Since the COVID-19 pandemic, the school has made extensive changes to the curriculum and approaches to checking pupils' learning.

This has had a positive impact on teaching and what pupils learn. In each subject, the school has considered the knowledge pupils should learn. Teachers are well trained and have good subject knowledge.

They present information in interesting ways that help pupils to understand. For example, in art pupils learn about colour and form through the study of 'My Dog Sighs' street art in Portsmouth.

Staff identify the needs of pupils with special educational needs and/or disabilities (SEND) quickly and accurately.

Leaders make sure that pupils receive the support they need as soon as possible. Careful adaptations to teaching to support those pupils with SEND are a feature of every lesson. As a result, most of these pupils are supported to learn and achieve well.

However, while the impact of curriculum changes on the achievement of the majority of pupils are notable across the school, some of the most disadvantaged are not yet achieving as highly as they could. Teaching is not adapted as well as it could be to meet these pupils' needs.

Behaviour is quite simply exemplary.

Pupils know and understand the expectations and systems of the school because they are applied consistently by all staff. When things go wrong, the school works with pupils to put them right and help pupils to learn from their mistakes. Right from the start of Reception, pupils learn to take turns and show care for each other.

Playtimes are joyful. Pupil play leaders organize games and their peers are keen to join in. Staff take time to get to know the pupils in their care.

They use this knowledge to build strong and trusting relationships with families.

Pupils and staff are proud to be members of the school. They know their opinions are valued and that their well-being is prioritised.

The school has designed an exceptional programme for the development of pupils' character from Reception to Year 6. Pupils access a well-designed range of high-quality extra-curricular opportunities. As well as clubs and residential trips, pupils benefit significantly from daily 'mindfulness' sessions.

Pupils undertake leadership roles with enthusiasm. These contribute well towards pupils' own goals and aspirations.

The school makes sure that all staff are well trained.

Mindful of workload, clear working practices, including email protocols and a 'guardian angel' scheme, are in place. These make sure staff can focus fully on teaching. Governors understand their roles well and bring a range of experiences to their work with the school.
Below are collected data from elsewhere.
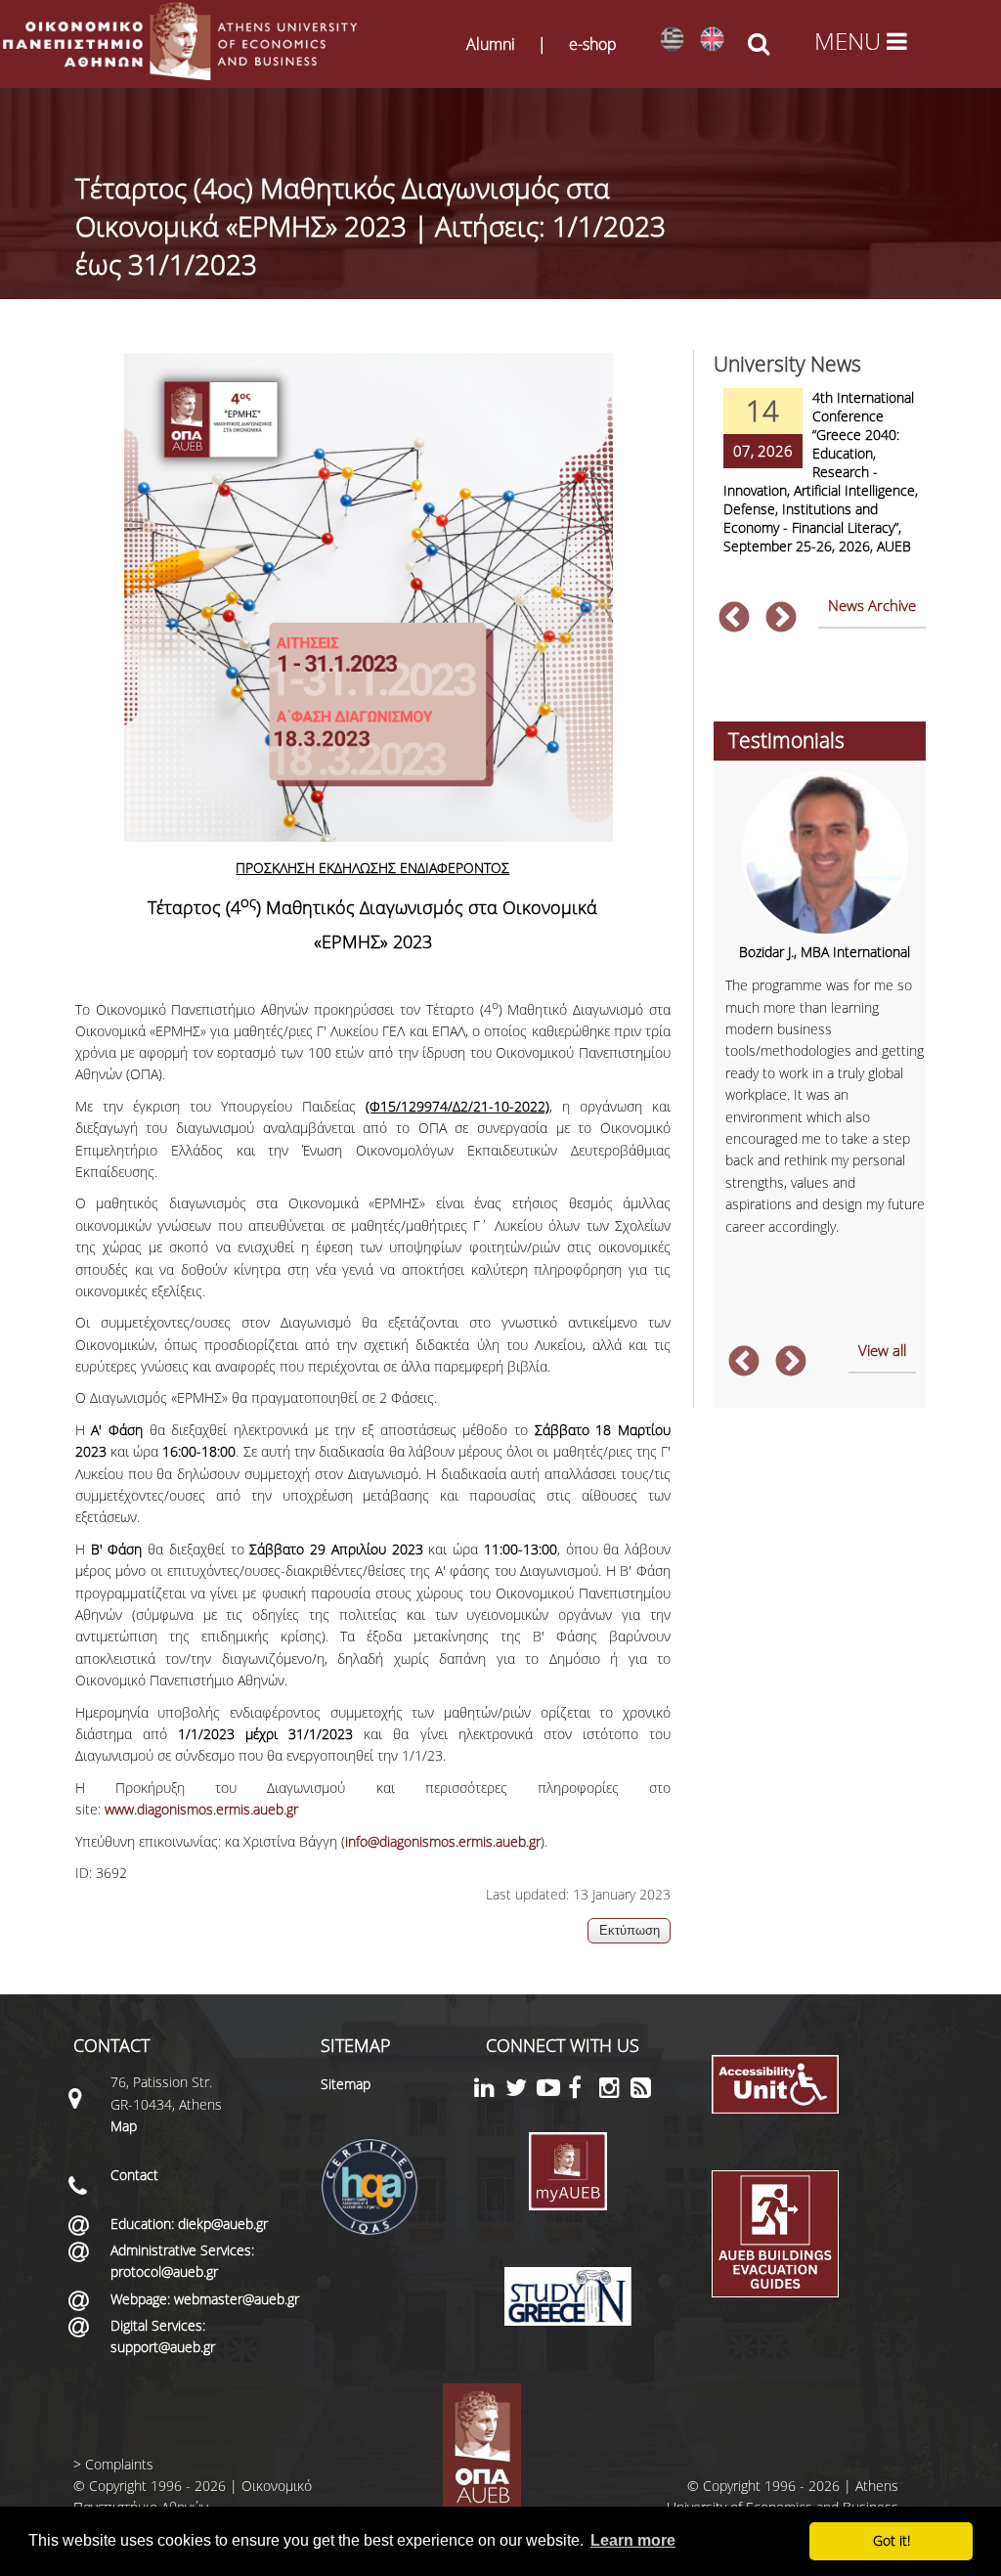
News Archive (872, 605)
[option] (820, 484)
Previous (734, 618)
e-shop (593, 44)
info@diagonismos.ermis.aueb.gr (443, 1841)
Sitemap (345, 2083)
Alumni (490, 44)
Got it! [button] (891, 2540)
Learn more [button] (632, 2540)
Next (781, 618)
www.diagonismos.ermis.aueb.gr (201, 1809)
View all (882, 1350)
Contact (134, 2174)
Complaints (119, 2464)
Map (123, 2126)
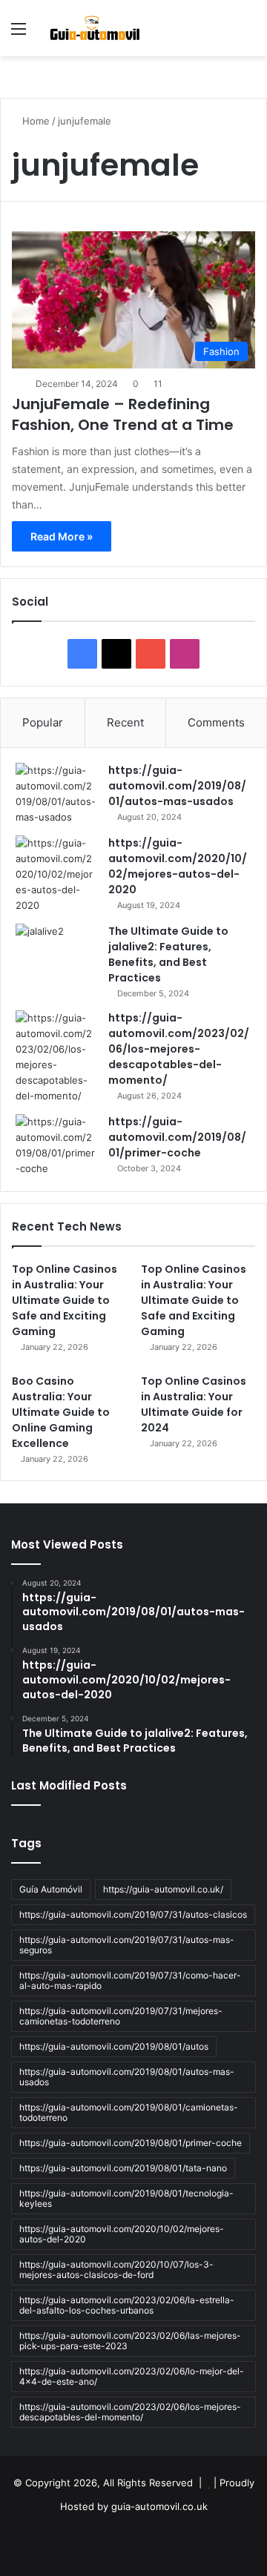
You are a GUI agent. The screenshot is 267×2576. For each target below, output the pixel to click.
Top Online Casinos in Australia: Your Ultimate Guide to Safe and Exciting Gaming (64, 1300)
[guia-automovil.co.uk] (96, 28)
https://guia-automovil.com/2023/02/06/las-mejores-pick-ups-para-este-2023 (130, 2340)
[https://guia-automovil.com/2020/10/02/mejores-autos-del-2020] (56, 874)
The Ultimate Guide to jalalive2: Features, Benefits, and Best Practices (168, 954)
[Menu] (18, 33)
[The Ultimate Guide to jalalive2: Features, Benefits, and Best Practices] (56, 951)
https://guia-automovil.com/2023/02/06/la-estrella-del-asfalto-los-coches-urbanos (126, 2305)
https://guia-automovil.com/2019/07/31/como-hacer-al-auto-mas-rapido (130, 1980)
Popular (42, 722)
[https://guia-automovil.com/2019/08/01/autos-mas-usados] (56, 794)
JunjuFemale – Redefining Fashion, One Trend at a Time (123, 414)
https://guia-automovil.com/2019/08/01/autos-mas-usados (177, 786)
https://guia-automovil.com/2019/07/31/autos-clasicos (133, 1914)
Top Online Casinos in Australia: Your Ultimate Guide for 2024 (193, 1404)
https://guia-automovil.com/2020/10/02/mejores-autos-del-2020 (177, 866)
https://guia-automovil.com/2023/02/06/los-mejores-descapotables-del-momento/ (178, 1048)
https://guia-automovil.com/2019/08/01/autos (113, 2046)
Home (34, 121)
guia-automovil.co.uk (159, 2506)
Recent (125, 722)
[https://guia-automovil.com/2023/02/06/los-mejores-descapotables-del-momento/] (56, 1057)
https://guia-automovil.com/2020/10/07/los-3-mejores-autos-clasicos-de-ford (116, 2269)
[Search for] (248, 33)
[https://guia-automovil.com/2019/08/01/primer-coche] (56, 1145)
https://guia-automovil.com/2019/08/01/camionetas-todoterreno (128, 2112)
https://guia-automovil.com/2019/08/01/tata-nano (123, 2167)
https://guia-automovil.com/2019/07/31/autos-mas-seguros (126, 1945)
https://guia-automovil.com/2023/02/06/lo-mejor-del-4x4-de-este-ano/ (131, 2376)
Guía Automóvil (50, 1889)
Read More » (61, 536)
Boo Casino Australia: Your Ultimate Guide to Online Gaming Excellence (61, 1412)
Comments (216, 722)
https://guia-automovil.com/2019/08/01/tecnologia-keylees (126, 2198)
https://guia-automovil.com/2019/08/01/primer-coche (177, 1137)
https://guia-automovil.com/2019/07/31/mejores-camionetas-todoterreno (120, 2016)
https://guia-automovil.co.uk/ (163, 1889)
They challenge the school effectively and ensure that its vision and values are prioritised.


The arrangements for safeguarding are effective.

What does the school need to do to improve?

(Information for the school and appropriate authority)

• The curriculum over time has not had the desired impact for some of the most disadvantaged pupils.

These pupils do not achieve consistently highly. The school has developed new approaches to address this and should ensure that these are implemented consistently well. The school should be rigorous in monitoring the impact of this work on these pupils' learning.